Work task. From the records below, output exactly the lines running from the line containing "Screenshot is 360x2484." through the line containing "Envio grátis en", and no others.

Entries shown.
....................
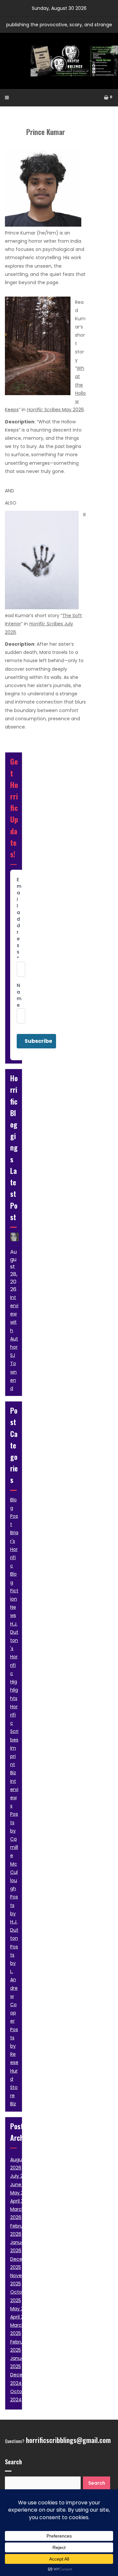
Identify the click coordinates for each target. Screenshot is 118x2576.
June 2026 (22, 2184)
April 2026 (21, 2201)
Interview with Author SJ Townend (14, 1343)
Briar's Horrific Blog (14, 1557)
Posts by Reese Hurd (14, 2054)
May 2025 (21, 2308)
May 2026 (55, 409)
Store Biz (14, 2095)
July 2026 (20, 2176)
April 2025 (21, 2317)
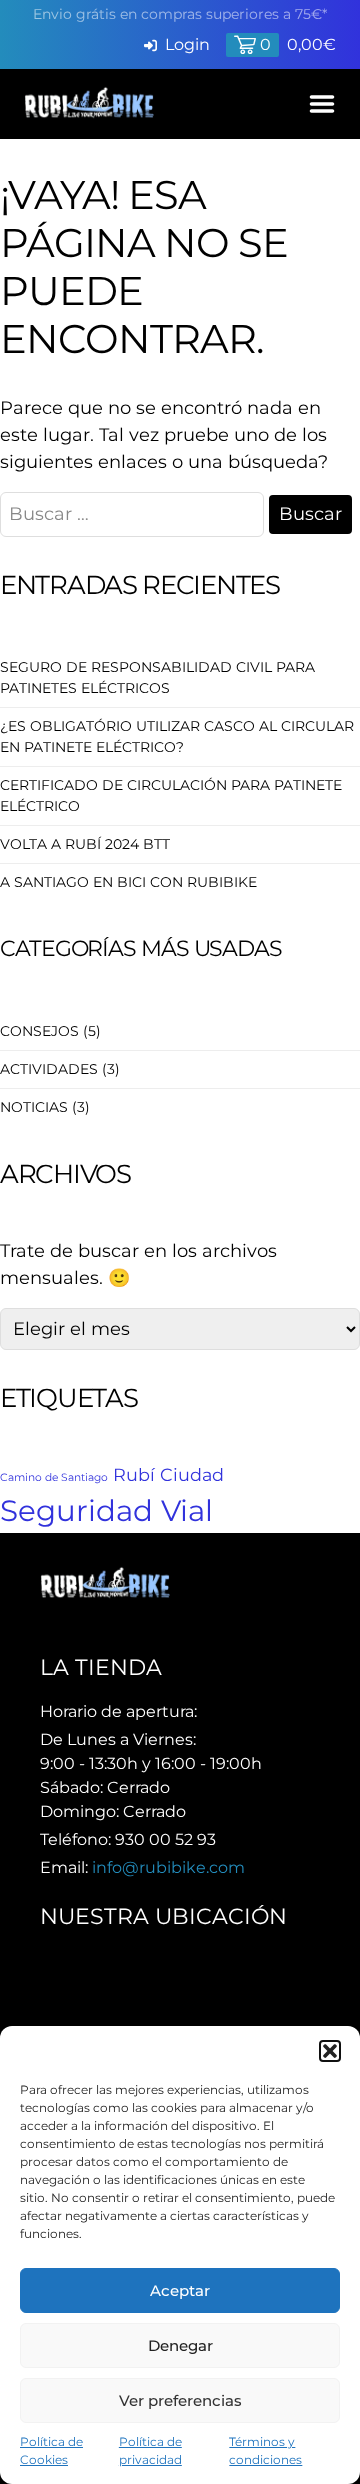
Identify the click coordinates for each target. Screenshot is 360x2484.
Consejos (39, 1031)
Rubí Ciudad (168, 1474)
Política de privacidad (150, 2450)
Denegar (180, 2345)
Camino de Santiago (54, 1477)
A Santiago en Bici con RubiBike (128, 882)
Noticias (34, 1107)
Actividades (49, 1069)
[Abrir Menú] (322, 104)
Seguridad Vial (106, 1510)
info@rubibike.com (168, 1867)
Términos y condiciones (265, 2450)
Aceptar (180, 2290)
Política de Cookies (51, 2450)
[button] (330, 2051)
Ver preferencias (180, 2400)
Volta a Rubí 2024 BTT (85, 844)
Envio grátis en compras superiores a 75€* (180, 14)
....................
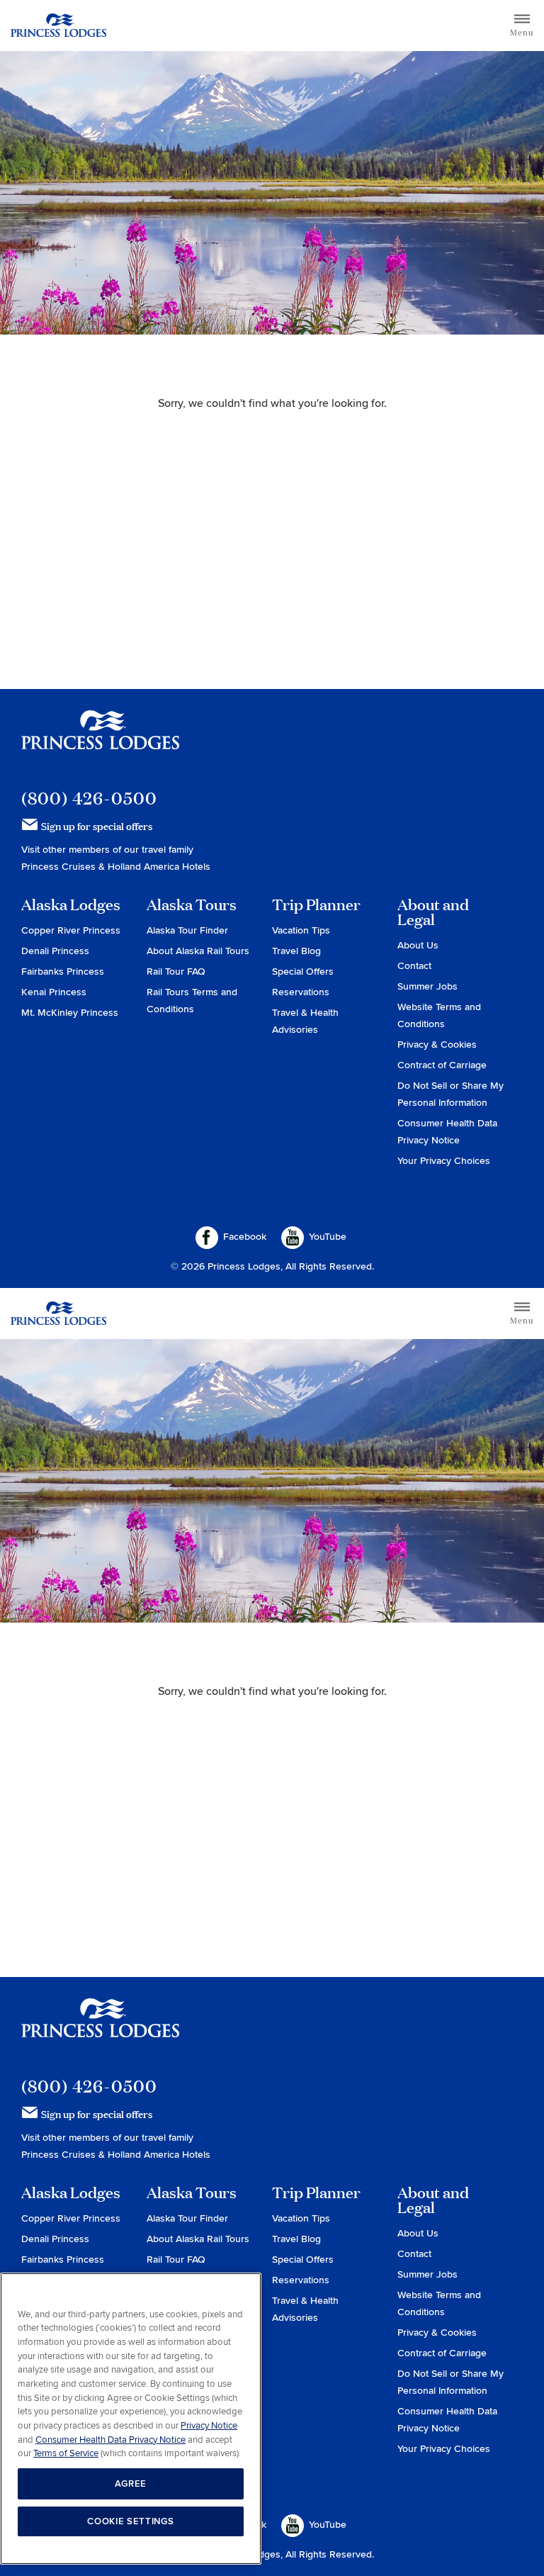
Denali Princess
....................
Task solution.
Identify the click coordinates for each target. Screenshot is 360x2484.
Consejos (39, 1031)
Rubí Ciudad (168, 1474)
Política de privacidad (150, 2450)
Denegar (180, 2345)
Camino de Santiago (54, 1477)
A Santiago en Bici con RubiBike (128, 882)
Noticias (34, 1107)
Actividades (49, 1069)
[Abrir Menú] (322, 104)
Seguridad Vial (106, 1510)
info@rubibike.com (168, 1867)
Términos y condiciones (265, 2450)
Aceptar (180, 2290)
Política de Cookies (51, 2450)
[button] (330, 2051)
Ver preferencias (180, 2400)
Volta a Rubí 2024 BTT (85, 844)
Envio grátis en compras superiores a 75€* (180, 14)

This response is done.